誰一人取り残すことのない学びとは

中央教育審議会などの会議で、「誰一人取り残さない」という言葉を聞くことが多くなりました。学校教育のあるべき姿として掲げられるこの言葉に、どのようなルーツがあるのでしょうか。

国連のアジェンダで宣言

「誰一人取り残さない」(no one will be left behind)は、2015年に国連で採択された「持続可能な開発のための2030アジェンダ」の中に、宣言として明記されています。誰一人取り残さないために、SDGs(Sustainable Development Goals、持続可能な開発目標)が「すべての国、すべての人々、および社会のすべての部分で満たされること、そしてすべての国とステークホルダーは、最も遅れているところに第一に手を伸ばすべく努力する」とあります。 

学校教育は、誰一人取り残さない世界を実現するための、重要なファクターです。アジェンダが公表された2015年から、既に5年。この間、子どもたちの資質・能力を伸ばす観点から学習指導要領の改訂が行われ、2020年度から小学校で全面実施がスタートしています。

課題 ▸ 「誰一人取り残さない」学びについての文章を、最後の文の後から書き継ぐこと。

抽出データ ▸
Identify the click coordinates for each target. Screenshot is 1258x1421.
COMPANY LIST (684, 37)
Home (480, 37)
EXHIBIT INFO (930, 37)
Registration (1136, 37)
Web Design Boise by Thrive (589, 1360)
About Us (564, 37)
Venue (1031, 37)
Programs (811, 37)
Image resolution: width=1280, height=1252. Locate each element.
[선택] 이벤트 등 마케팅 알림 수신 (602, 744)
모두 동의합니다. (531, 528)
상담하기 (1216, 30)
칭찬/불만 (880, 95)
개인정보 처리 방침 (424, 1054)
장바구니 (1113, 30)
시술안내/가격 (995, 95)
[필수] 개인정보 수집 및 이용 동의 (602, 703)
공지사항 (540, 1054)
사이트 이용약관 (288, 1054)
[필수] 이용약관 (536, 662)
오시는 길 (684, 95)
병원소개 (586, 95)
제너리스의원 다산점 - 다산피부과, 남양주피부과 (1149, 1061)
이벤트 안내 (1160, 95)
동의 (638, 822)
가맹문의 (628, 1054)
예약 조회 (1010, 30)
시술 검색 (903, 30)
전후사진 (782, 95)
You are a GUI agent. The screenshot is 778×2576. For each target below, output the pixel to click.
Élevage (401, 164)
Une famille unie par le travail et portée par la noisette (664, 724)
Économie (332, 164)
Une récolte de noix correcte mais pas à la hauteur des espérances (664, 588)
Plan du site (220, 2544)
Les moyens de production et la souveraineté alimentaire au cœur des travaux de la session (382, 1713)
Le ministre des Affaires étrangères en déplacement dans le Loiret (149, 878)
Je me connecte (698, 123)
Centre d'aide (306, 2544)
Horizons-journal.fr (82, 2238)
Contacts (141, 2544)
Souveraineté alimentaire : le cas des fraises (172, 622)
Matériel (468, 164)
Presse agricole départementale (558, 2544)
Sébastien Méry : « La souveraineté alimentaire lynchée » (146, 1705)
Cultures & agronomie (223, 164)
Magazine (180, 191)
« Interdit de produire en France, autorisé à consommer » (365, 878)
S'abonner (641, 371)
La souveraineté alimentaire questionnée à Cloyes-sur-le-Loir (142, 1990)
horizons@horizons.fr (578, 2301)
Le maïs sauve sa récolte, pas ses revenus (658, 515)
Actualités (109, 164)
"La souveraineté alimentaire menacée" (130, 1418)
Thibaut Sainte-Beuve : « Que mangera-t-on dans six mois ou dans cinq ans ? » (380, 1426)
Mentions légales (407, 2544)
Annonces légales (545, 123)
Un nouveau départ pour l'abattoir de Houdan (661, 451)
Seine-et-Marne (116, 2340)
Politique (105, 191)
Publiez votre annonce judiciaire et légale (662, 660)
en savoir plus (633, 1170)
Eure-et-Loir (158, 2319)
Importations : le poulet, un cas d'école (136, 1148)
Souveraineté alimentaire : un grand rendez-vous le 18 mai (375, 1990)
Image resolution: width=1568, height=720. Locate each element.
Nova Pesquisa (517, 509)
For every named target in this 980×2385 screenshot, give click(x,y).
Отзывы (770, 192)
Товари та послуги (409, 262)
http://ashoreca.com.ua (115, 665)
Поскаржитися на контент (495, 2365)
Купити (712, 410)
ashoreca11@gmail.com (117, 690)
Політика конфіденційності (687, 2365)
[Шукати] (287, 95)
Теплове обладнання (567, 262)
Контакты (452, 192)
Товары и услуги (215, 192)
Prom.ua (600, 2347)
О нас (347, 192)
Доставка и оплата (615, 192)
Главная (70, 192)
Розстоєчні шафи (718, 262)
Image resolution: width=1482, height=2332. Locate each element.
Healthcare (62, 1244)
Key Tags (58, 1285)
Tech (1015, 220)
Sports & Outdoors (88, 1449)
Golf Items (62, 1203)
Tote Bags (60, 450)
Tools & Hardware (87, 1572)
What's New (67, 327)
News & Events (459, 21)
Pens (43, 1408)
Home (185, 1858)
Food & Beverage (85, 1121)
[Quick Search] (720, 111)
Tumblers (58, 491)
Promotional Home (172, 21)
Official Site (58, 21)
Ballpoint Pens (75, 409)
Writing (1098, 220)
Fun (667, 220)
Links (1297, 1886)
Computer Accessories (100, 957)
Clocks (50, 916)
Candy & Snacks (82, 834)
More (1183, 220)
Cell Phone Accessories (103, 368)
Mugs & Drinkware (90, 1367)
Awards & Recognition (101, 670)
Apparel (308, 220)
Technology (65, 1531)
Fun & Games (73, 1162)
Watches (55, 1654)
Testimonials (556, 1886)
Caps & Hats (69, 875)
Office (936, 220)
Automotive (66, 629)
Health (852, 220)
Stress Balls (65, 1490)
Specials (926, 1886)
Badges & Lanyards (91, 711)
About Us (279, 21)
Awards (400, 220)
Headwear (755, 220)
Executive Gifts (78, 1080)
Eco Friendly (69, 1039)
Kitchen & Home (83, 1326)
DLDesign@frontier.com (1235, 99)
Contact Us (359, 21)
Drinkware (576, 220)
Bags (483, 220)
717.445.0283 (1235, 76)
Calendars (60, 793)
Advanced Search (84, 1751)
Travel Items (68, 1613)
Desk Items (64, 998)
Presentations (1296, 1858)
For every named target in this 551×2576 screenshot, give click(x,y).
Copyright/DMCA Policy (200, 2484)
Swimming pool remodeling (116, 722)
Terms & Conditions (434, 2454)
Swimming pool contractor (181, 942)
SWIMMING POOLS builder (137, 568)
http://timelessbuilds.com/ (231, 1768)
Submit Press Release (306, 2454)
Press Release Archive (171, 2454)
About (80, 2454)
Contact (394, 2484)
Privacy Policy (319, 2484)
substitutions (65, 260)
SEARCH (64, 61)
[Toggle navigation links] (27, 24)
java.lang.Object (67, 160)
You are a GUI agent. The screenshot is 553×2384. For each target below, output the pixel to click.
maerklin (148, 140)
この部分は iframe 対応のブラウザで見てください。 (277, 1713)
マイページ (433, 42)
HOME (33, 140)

課題の解答 ▸
現在、中央教育審議会は「新しい時代の初等中等教育の在り方」について議論を進めています。諮問した柴山昌彦文部科学相(当時)は、いじめの重大事態や児童虐待などの増加、障害のある児童生徒、不登校や外国人児童生徒などの増加に伴い、「誰一人置き去りにしない教育の実現」を求めました。
これを受けて2019年12月に中央教育審議会が公表した「論点取りまとめ」では、20年代を通じて実現を目指すイメージを「多様な子供たちを誰一人取り残すことのない、個別最適化された学び」とし、実現に向けた具体策として、ICT(情報通信技術)環境の整備や、教科担任制の実現などを盛り込んでいます。

改革に社会的弱者の視点を

1人1台のコンピューターやネットワークの整備の充実は、自治体間の格差が大きいことから、その是正も含め重要だとの認識が一般に広まってきましたが、諮問当初の「誰一人置き去りにしない教育を実現する」という文脈も、忘れてはならないでしょう。
たとえば、日本語指導を必要とする児童生徒は、2018年度に5万人を超えています。また、日本に住む外国籍の子どものうち、約2万人が就学していない可能性があることも明らかになっており、対策が急がれます。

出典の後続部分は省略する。